Bacula-users

[Bacula-users] SLES9 x64 ONLY intermittent bsock error and fails job. 50% of the time the jobs work all other clients work fine

2011-01-04 07:11:10
Subject: [Bacula-users] SLES9 x64 ONLY intermittent bsock error and fails job. 50% of the time the jobs work all other clients work fine
From: Paul Hanson <paul.hanson AT espida.co DOT uk>
To: "bacula-users AT lists.sourceforge DOT net" <bacula-users AT lists.sourceforge DOT net>
Date: Tue, 4 Jan 2011 11:33:45 +0000

Hi,

 

I have an installation that was previously using version 2.4.4 and was upgraded to 5.0.3 with good success. However, there was a previous problem with the SLES9 x64 clients that would intermittently fail the jobs due to bsock errors. So the error has carried forward from 2.4.4 to 5.0.3 and has not fixed the fault by upgrading to the latest.

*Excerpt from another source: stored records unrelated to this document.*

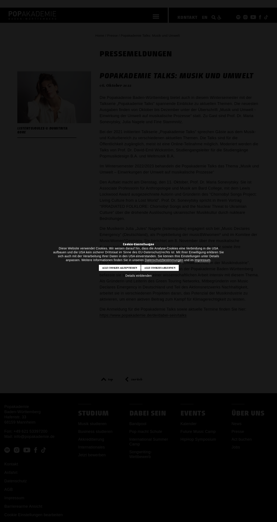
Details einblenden (138, 275)
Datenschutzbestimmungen (164, 260)
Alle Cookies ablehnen (160, 267)
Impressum (202, 260)
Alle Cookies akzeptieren (119, 267)
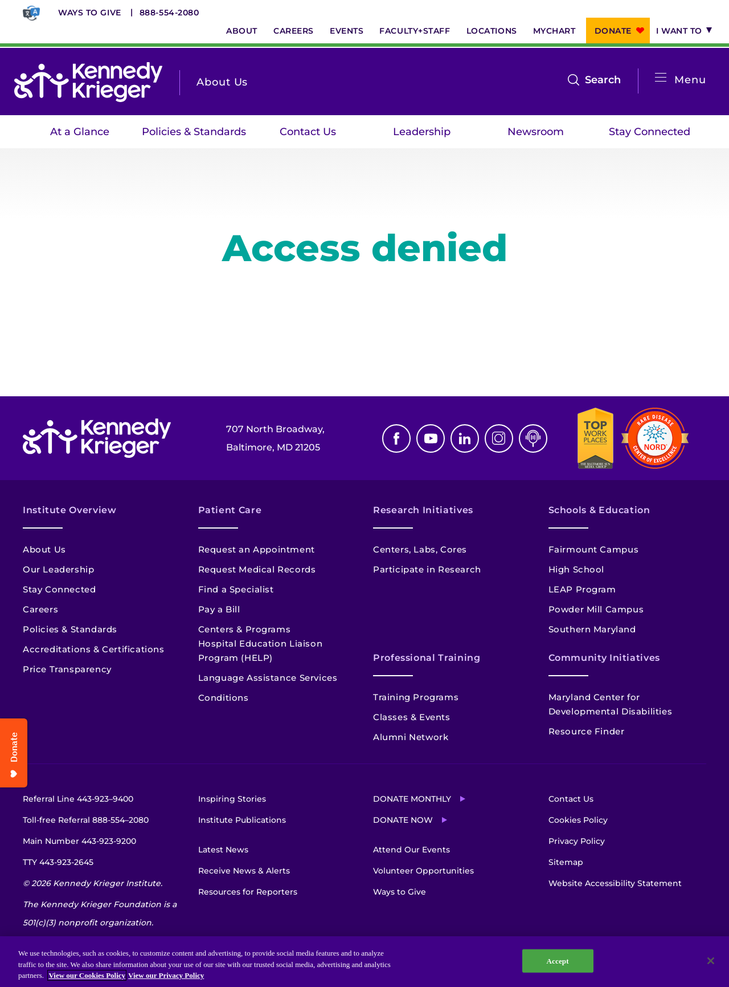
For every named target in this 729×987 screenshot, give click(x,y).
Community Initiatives (604, 657)
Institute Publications (242, 820)
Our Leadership (58, 569)
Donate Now (403, 820)
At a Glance (79, 131)
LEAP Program (582, 589)
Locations (491, 31)
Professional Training (426, 657)
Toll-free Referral (86, 820)
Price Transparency (67, 669)
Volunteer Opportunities (423, 871)
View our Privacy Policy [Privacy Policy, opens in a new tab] (166, 975)
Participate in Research (427, 569)
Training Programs (415, 697)
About (241, 31)
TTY (58, 862)
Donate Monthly (412, 799)
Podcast (533, 438)
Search (603, 80)
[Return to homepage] (88, 82)
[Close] (710, 960)
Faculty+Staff (414, 31)
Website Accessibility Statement (615, 883)
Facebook (396, 438)
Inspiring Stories (232, 799)
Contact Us (308, 131)
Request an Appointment (256, 549)
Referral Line (78, 799)
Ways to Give (89, 12)
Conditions (223, 697)
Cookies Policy (578, 820)
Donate (613, 31)
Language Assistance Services (268, 677)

The errors would occur with a little as a few MB through to a couple of 100MB. The jobs could be full or incremental using either tape or disk pool. More often the backup will fail with only 40-50 MB backed up - so the job starts but fails quite quickly but waits for network timeout values to exceed to report the failure and cancelling the job.

 

The client base is all version 5.0.3 as is the SD and DIR services. We have approximately 80 clients where 90 % are SLES10 (x64 and a couple of 32 bit versions) and they work without error, 8% are Windows 2003 and work without error but the two SLES9 x64 builds have BOTH exhibited this intermittent network timeout issue. If I run a manual backup (instead of scheduled) during a non-maintenance window then the same client backs up correctly without error (tape and disk pool).

 

It has ONLY been the two SLES9 x64 platforms that have errored this way, all other clients do NOT error at all. I have checked default TCP timeout values which are all 7200 seconds but my feeling is that this is NOT the fault. This maybe a threading issue or a concurrency issue specific to Bacula (either 2.4.4 or 5.0.3) with SLES9 x64 or this could even be a MTU issue but this doesn't explain why it works 50% of the time. The majority of the machines are virtual and as such share the physical hosts so networking shouldn't be an issue per-se.

 

I would appreciate any opinions or experience with this type of error as this is proving to be difficult to repeat manually.

 

Errors...

 

Error: bsock.c:393 Write error sending 65536 bytes to Storage daemon:mybaculaserver.mylocaldomain:9103: ERR=Broken pipe

 

Fatal error: backup.c:1024 Network send error to SD. ERR=Broken pipe

 

 



***Disclaimer****

This email and any attachments may contain confidential and/or privileged material; it is for the intended addressee(s) only. If you are not a named addressee, you must not use, retain or disclose such information.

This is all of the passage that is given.